How to Give a Budget Report

Budget reports should present financial findings in an engaging way.
Budget reports should present financial findings in an engaging way. (Image: Images)

Budget reports keep track of how company spending and revenue relate to budget benchmarks and goals. Quarterly reports help you manage profit and loss margins and make suggestions for improvements and adjustments. They also identify problem areas and pinpoint effective revenue building. Monitoring your budget through reports keeps staff informed on the budget progress and can promote action, so the reports must be delivered in clear and concise language.


An effective way to demonstrate trends, or a break from a consistent trend, is to present year-on-year data in your budget reports. If you present a quarterly report, show the budget goals and actuals from prior years. This could demonstrate if the season is typically slow or if current performance is above or below trend. An issue or unusual revenue gain can foster discussion that corrects the issue or continues the revenue-improving activity.

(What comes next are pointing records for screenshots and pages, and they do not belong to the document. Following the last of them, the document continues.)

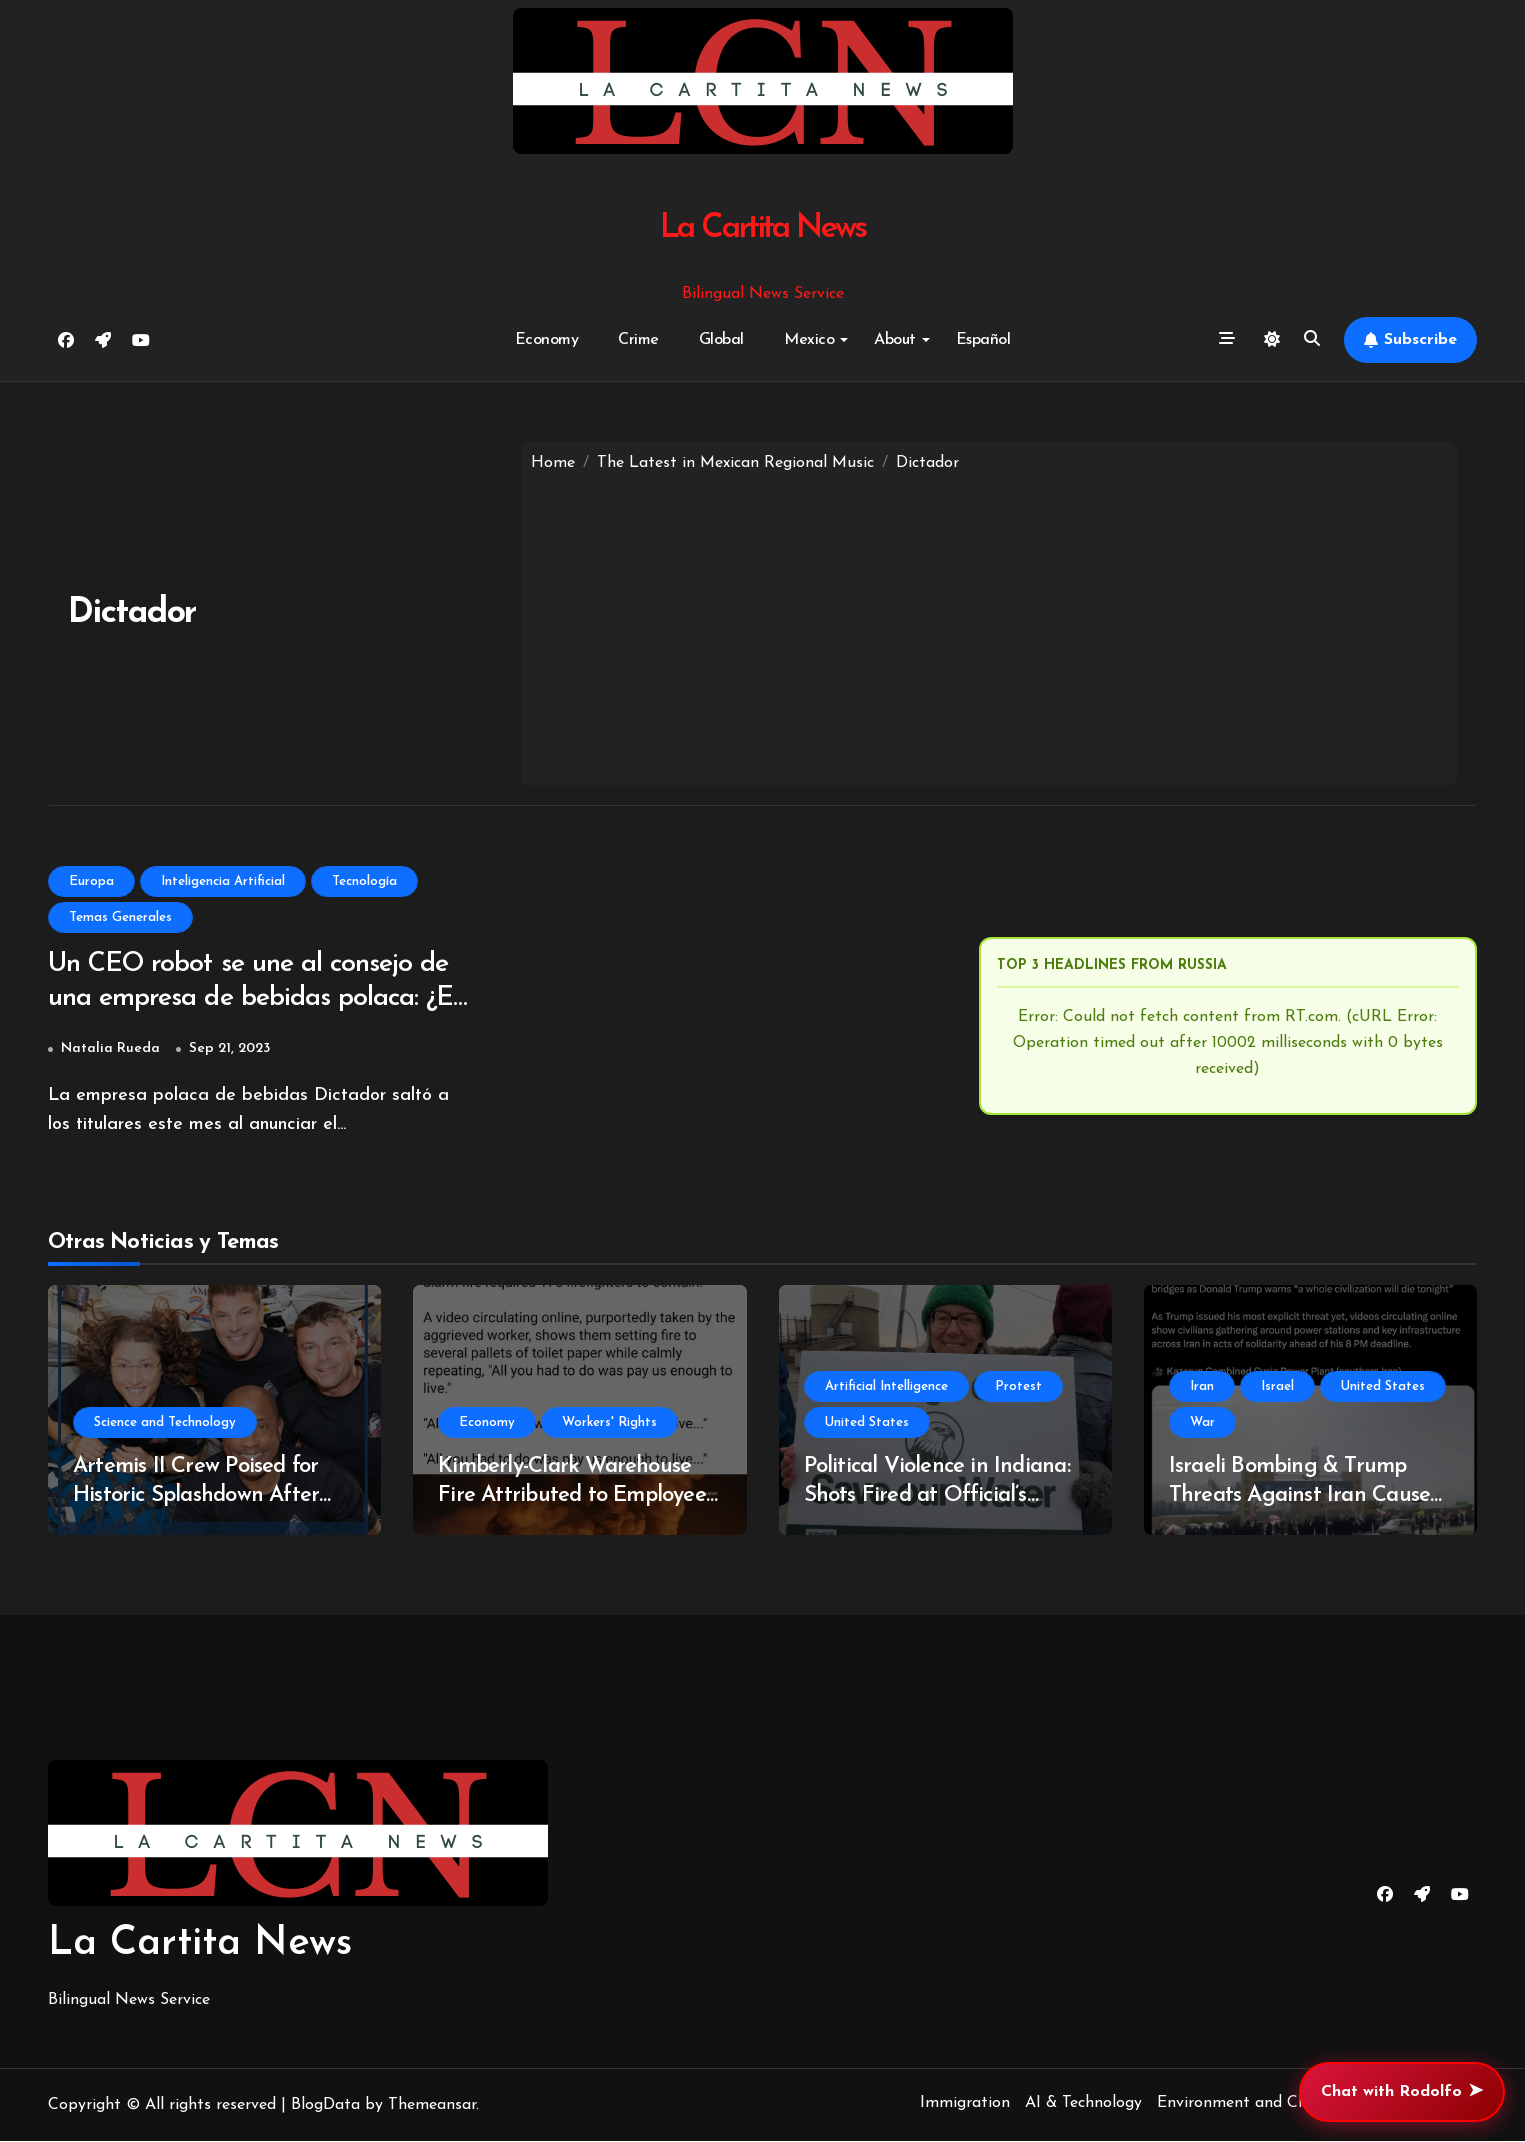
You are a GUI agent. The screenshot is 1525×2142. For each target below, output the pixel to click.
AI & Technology (1083, 2104)
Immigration (965, 2104)
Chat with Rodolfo (1402, 2092)
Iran (1202, 1387)
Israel (1277, 1387)
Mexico (816, 340)
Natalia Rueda (110, 1049)
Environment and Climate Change (1280, 2104)
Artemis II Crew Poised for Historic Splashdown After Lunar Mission (196, 1496)
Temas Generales (120, 917)
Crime (638, 340)
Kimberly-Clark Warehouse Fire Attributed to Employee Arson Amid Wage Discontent (577, 1496)
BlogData (325, 2106)
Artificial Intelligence (886, 1387)
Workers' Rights (609, 1423)
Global (721, 340)
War (1202, 1423)
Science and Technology (165, 1423)
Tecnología (364, 881)
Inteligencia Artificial (223, 881)
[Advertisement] (989, 625)
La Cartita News (762, 228)
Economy (547, 340)
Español (983, 340)
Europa (91, 881)
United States (867, 1423)
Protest (1018, 1387)
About (902, 340)
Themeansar (432, 2106)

To demonstrate where things stand in relation to year-end goals, showcase the projected budget goal for the period. By showcasing this comparison between projections and actuals, you make it very clear where you stand and where improvements can be made. For example, if your company has multiple product lines, with budget goals for each, reflecting the budget goals helps reveal which are strong performers and which are weak links. This could cause shifts in advertising promotions, indicate a need for sales training, or slow purchasing for those products.

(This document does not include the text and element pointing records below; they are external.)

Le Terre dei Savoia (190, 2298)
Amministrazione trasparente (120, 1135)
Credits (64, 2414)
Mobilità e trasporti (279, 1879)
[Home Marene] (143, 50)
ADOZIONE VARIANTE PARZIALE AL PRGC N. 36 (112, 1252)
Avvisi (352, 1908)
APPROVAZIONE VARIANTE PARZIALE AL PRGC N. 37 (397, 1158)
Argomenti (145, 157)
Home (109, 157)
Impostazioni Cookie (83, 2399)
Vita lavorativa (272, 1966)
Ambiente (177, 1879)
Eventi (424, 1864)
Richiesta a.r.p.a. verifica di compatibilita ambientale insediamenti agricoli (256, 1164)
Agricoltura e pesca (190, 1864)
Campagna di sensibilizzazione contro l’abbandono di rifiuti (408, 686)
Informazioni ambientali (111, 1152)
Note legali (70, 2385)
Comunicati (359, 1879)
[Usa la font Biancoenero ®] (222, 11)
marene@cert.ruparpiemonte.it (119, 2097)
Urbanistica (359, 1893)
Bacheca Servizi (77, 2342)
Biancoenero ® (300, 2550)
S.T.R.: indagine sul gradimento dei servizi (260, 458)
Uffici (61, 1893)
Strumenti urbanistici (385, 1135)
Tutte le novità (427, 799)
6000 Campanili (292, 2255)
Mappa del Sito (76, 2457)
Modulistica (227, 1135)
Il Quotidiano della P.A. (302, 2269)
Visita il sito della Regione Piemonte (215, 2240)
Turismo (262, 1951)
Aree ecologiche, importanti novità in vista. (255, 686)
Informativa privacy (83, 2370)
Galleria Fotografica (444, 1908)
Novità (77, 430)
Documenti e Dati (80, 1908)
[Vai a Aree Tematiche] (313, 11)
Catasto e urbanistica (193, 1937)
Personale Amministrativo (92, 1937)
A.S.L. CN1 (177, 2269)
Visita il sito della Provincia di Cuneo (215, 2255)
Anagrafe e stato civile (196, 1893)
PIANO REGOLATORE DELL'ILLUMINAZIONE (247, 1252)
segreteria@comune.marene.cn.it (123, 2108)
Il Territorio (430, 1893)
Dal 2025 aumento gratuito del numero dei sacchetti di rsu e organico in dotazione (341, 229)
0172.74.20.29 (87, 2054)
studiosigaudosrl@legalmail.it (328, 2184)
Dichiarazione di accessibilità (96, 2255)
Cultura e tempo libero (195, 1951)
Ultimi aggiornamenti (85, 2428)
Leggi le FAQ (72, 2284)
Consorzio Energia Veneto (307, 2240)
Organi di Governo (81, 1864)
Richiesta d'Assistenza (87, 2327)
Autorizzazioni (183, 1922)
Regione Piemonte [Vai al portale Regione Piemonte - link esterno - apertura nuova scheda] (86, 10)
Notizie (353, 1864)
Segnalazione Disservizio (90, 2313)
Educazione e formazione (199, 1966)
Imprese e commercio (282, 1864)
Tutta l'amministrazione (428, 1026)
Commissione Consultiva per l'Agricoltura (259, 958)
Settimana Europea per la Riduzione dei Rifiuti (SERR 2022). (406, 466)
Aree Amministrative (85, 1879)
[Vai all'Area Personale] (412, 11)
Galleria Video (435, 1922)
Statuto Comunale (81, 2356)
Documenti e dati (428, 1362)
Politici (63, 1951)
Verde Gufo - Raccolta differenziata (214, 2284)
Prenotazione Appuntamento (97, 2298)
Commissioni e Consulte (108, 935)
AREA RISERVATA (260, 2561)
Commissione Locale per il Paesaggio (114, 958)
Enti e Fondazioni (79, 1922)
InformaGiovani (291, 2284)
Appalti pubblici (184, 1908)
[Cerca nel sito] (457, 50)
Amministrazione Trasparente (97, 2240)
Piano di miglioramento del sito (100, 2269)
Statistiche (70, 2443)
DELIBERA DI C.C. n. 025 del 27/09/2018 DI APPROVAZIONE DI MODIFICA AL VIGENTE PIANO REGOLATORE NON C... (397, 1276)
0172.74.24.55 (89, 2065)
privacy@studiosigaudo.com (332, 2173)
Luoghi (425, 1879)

If a business segment is showing losses the budget report is the place to ask why. Solutions for getting the budget back on track should be suggested. For example, you could delve into past years to see who made substantial purchases and when, and then work those sales leads. Ultimately you need to advise a plan to hit the year-end budget goals even with any current losses.

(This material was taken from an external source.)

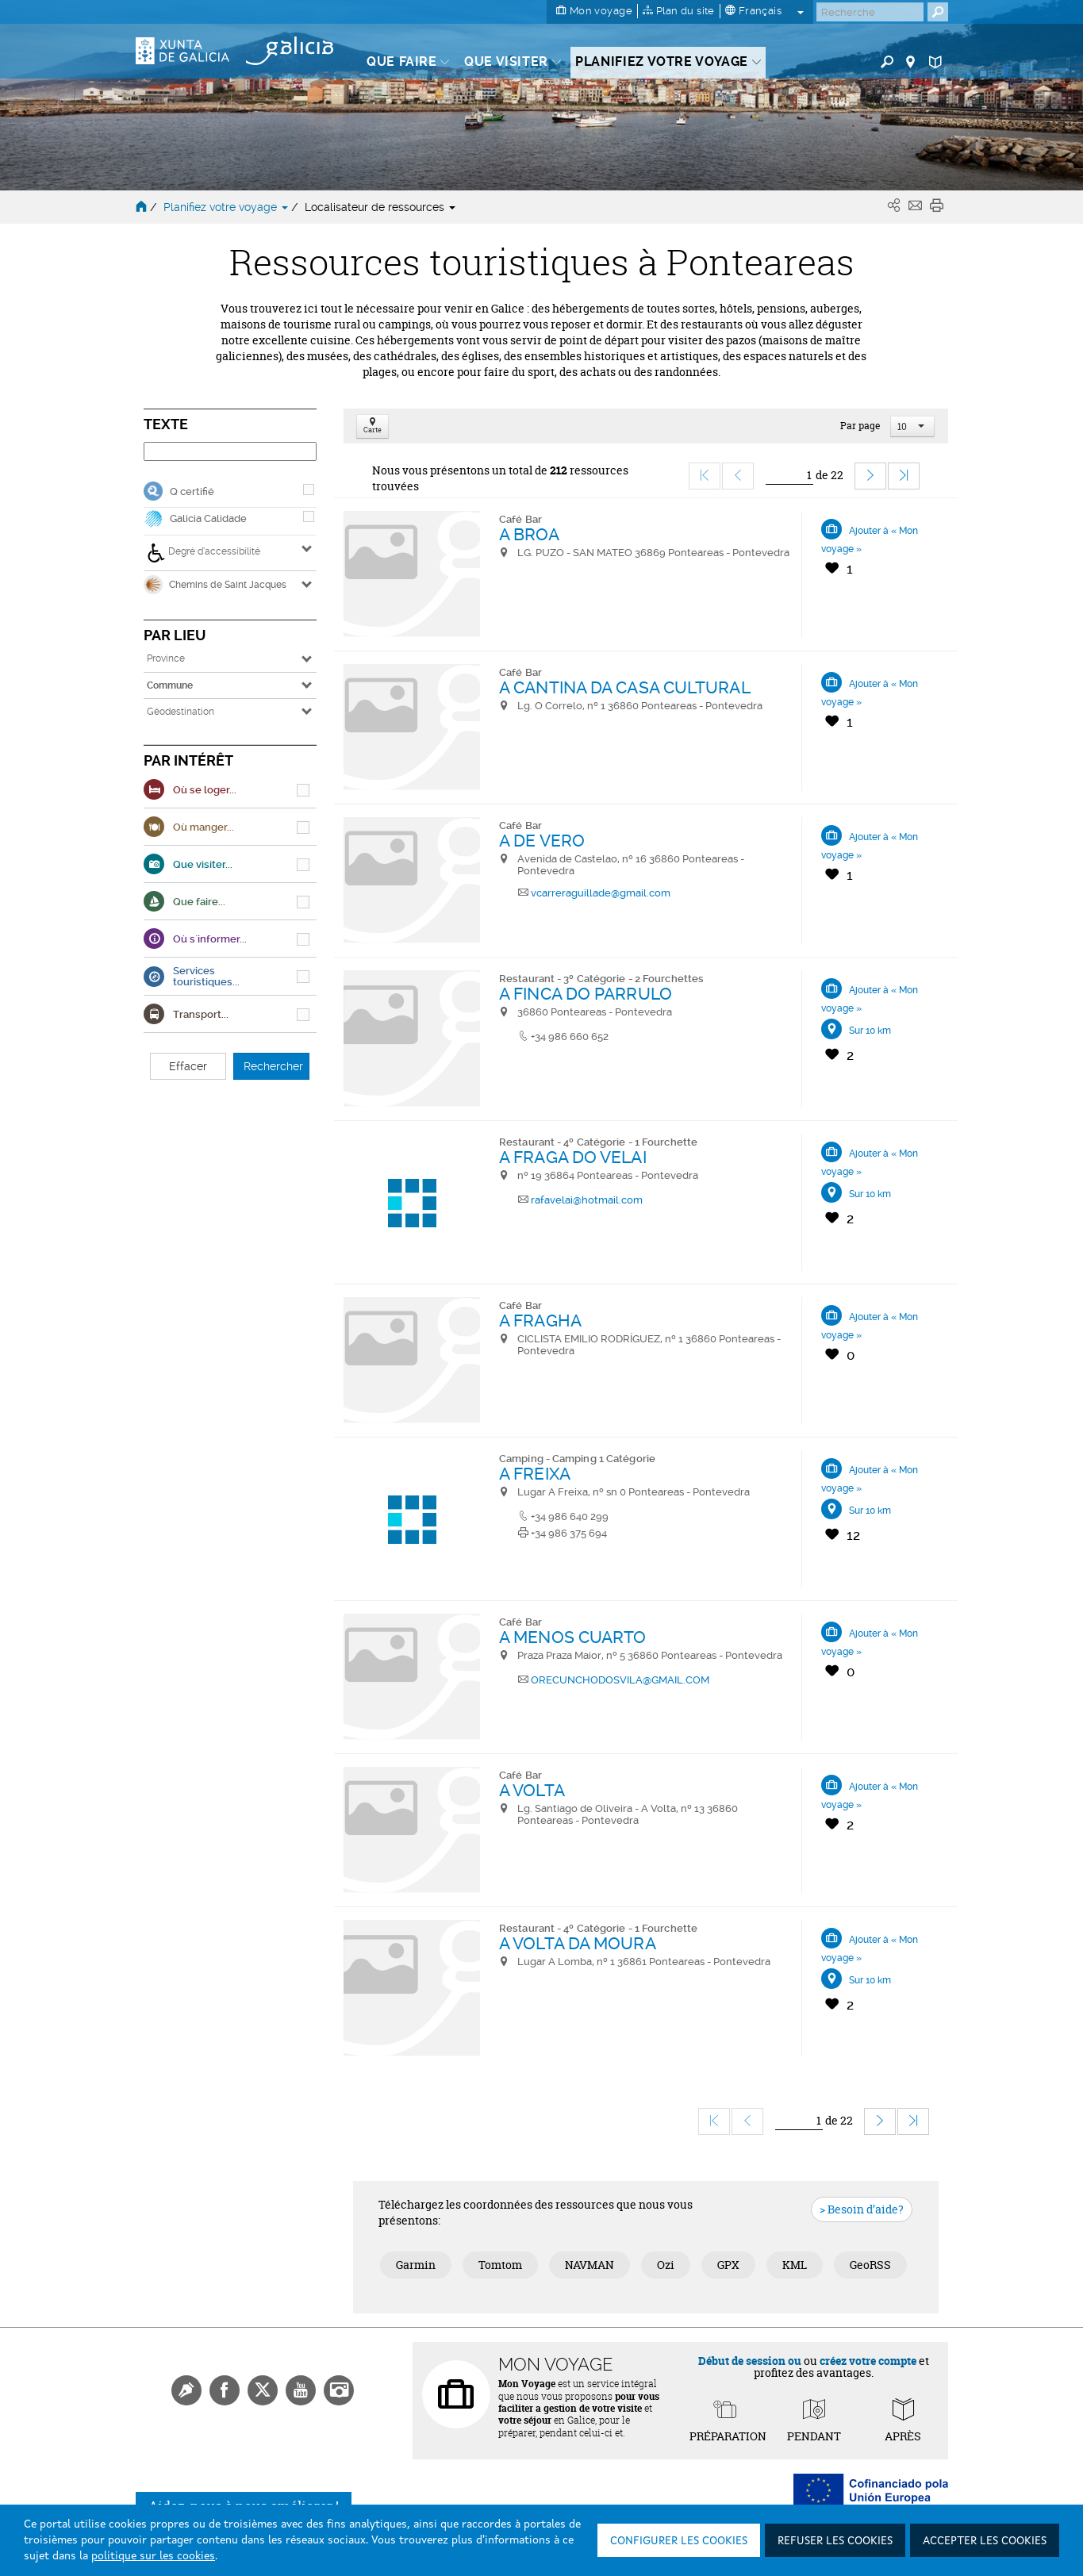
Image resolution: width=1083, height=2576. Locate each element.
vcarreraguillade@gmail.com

Identifying profit sources is just as critical in a budget report as showing loss sources. Unexpected revenue can help to balance out underperforming segments of the budget. Identifying unexpected or under-reported sources of revenue can create additional revenue. This could also offer clues that could prove valuable in coming months or years. For example, the excessive profits could highlight a sales representative or sales team that is especially effective. It could also showcase an advertising campaign that had powerful reach.